• _Task directions_: Each line of the data should be transcribed exactly as given.

(Stored records)
<<<<
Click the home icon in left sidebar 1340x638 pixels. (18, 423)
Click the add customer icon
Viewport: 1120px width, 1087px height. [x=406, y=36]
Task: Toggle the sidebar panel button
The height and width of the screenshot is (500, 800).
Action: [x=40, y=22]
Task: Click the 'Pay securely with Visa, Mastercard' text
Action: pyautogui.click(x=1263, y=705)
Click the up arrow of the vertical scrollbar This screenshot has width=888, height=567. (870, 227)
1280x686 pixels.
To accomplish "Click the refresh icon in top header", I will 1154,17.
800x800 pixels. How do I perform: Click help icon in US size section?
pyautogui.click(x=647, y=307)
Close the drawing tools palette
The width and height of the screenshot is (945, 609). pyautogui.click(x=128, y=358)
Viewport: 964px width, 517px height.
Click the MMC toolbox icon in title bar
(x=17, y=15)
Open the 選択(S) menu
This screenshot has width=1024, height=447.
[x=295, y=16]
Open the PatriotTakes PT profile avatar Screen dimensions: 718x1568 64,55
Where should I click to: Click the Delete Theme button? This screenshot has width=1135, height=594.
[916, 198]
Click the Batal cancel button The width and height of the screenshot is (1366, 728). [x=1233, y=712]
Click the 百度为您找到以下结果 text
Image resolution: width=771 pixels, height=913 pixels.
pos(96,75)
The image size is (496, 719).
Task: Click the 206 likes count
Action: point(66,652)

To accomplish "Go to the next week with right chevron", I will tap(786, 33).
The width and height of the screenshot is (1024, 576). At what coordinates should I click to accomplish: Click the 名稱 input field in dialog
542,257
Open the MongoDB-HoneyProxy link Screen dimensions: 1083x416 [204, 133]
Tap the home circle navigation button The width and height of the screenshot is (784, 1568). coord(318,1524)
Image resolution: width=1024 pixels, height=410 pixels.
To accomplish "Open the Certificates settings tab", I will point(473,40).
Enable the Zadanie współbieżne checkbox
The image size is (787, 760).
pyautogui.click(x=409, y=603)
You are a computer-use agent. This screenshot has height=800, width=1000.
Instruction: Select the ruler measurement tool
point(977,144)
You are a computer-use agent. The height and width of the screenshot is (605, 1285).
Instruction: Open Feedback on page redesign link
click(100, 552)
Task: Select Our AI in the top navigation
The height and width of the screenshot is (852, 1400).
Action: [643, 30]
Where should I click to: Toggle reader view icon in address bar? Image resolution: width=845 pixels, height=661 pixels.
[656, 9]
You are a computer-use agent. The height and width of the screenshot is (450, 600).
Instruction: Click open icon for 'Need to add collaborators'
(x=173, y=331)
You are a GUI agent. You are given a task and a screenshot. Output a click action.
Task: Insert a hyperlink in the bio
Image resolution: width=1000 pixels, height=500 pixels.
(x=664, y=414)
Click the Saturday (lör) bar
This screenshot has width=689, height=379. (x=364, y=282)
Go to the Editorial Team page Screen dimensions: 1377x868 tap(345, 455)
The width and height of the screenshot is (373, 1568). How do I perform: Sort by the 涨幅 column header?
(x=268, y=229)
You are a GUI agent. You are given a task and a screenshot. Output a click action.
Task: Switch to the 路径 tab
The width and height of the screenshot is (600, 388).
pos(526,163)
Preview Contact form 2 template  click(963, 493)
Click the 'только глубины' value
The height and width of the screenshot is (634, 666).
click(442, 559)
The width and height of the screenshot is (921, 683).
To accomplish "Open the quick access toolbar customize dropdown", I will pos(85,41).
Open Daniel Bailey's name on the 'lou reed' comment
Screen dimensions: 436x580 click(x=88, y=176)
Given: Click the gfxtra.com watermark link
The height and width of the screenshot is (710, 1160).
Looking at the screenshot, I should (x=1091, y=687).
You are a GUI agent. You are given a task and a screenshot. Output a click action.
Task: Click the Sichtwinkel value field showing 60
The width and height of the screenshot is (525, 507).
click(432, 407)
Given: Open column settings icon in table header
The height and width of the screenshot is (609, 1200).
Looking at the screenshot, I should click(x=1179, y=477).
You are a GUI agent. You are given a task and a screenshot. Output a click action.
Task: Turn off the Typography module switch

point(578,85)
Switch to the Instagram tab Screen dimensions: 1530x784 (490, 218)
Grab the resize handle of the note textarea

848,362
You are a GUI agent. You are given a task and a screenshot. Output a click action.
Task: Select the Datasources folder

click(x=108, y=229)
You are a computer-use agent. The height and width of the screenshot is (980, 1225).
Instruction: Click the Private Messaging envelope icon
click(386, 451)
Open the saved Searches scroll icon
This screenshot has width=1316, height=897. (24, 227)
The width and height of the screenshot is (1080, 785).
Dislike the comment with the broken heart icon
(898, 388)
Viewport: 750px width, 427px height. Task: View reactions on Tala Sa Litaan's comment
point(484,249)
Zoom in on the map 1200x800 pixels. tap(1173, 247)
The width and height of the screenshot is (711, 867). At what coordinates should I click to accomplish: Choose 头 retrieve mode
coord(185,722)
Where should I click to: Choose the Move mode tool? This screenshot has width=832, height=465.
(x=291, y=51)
>>>>
• _Answer space_:
Click the home icon in left sidebar 1340x638 pixels. (18, 423)
Click the add customer icon
Viewport: 1120px width, 1087px height. [x=406, y=36]
Task: Toggle the sidebar panel button
The height and width of the screenshot is (500, 800).
Action: [x=40, y=22]
Task: Click the 'Pay securely with Visa, Mastercard' text
Action: pyautogui.click(x=1263, y=705)
Click the up arrow of the vertical scrollbar This screenshot has width=888, height=567. (870, 227)
1280x686 pixels.
To accomplish "Click the refresh icon in top header", I will 1154,17.
800x800 pixels. How do I perform: Click help icon in US size section?
pyautogui.click(x=647, y=307)
Close the drawing tools palette
The width and height of the screenshot is (945, 609). pyautogui.click(x=128, y=358)
Viewport: 964px width, 517px height.
Click the MMC toolbox icon in title bar
(x=17, y=15)
Open the 選択(S) menu
This screenshot has width=1024, height=447.
[x=295, y=16]
Open the PatriotTakes PT profile avatar Screen dimensions: 718x1568 64,55
Where should I click to: Click the Delete Theme button? This screenshot has width=1135, height=594.
[916, 198]
Click the Batal cancel button The width and height of the screenshot is (1366, 728). [x=1233, y=712]
Click the 百度为您找到以下结果 text
Image resolution: width=771 pixels, height=913 pixels.
pos(96,75)
The image size is (496, 719).
Task: Click the 206 likes count
Action: point(66,652)

To accomplish "Go to the next week with right chevron", I will tap(786, 33).
The width and height of the screenshot is (1024, 576). At what coordinates should I click to accomplish: Click the 名稱 input field in dialog
542,257
Open the MongoDB-HoneyProxy link Screen dimensions: 1083x416 [204, 133]
Tap the home circle navigation button The width and height of the screenshot is (784, 1568). coord(318,1524)
Image resolution: width=1024 pixels, height=410 pixels.
To accomplish "Open the Certificates settings tab", I will point(473,40).
Enable the Zadanie współbieżne checkbox
The image size is (787, 760).
pyautogui.click(x=409, y=603)
You are a computer-use agent. This screenshot has height=800, width=1000.
Instruction: Select the ruler measurement tool
point(977,144)
You are a computer-use agent. The height and width of the screenshot is (605, 1285).
Instruction: Open Feedback on page redesign link
click(100, 552)
Task: Select Our AI in the top navigation
The height and width of the screenshot is (852, 1400).
Action: [643, 30]
Where should I click to: Toggle reader view icon in address bar? Image resolution: width=845 pixels, height=661 pixels.
[656, 9]
You are a computer-use agent. The height and width of the screenshot is (450, 600).
Instruction: Click open icon for 'Need to add collaborators'
(x=173, y=331)
You are a GUI agent. You are given a task and a screenshot. Output a click action.
Task: Insert a hyperlink in the bio
Image resolution: width=1000 pixels, height=500 pixels.
(x=664, y=414)
Click the Saturday (lör) bar
This screenshot has width=689, height=379. (x=364, y=282)
Go to the Editorial Team page Screen dimensions: 1377x868 tap(345, 455)
The width and height of the screenshot is (373, 1568). How do I perform: Sort by the 涨幅 column header?
(x=268, y=229)
You are a GUI agent. You are given a task and a screenshot. Output a click action.
Task: Switch to the 路径 tab
The width and height of the screenshot is (600, 388).
pos(526,163)
Preview Contact form 2 template  click(963, 493)
Click the 'только глубины' value
The height and width of the screenshot is (634, 666).
click(442, 559)
The width and height of the screenshot is (921, 683).
To accomplish "Open the quick access toolbar customize dropdown", I will pos(85,41).
Open Daniel Bailey's name on the 'lou reed' comment
Screen dimensions: 436x580 click(x=88, y=176)
Given: Click the gfxtra.com watermark link
The height and width of the screenshot is (710, 1160).
Looking at the screenshot, I should (x=1091, y=687).
You are a GUI agent. You are given a task and a screenshot. Output a click action.
Task: Click the Sichtwinkel value field showing 60
The width and height of the screenshot is (525, 507).
click(432, 407)
Given: Open column settings icon in table header
The height and width of the screenshot is (609, 1200).
Looking at the screenshot, I should click(x=1179, y=477).
You are a GUI agent. You are given a task and a screenshot. Output a click action.
Task: Turn off the Typography module switch

point(578,85)
Switch to the Instagram tab Screen dimensions: 1530x784 (490, 218)
Grab the resize handle of the note textarea

848,362
You are a GUI agent. You are given a task and a screenshot. Output a click action.
Task: Select the Datasources folder

click(x=108, y=229)
You are a computer-use agent. The height and width of the screenshot is (980, 1225).
Instruction: Click the Private Messaging envelope icon
click(386, 451)
Open the saved Searches scroll icon
This screenshot has width=1316, height=897. (24, 227)
The width and height of the screenshot is (1080, 785).
Dislike the comment with the broken heart icon
(898, 388)
Viewport: 750px width, 427px height. Task: View reactions on Tala Sa Litaan's comment
point(484,249)
Zoom in on the map 1200x800 pixels. tap(1173, 247)
The width and height of the screenshot is (711, 867). At what coordinates should I click to accomplish: Choose 头 retrieve mode
coord(185,722)
Where should I click to: Choose the Move mode tool? This screenshot has width=832, height=465.
(x=291, y=51)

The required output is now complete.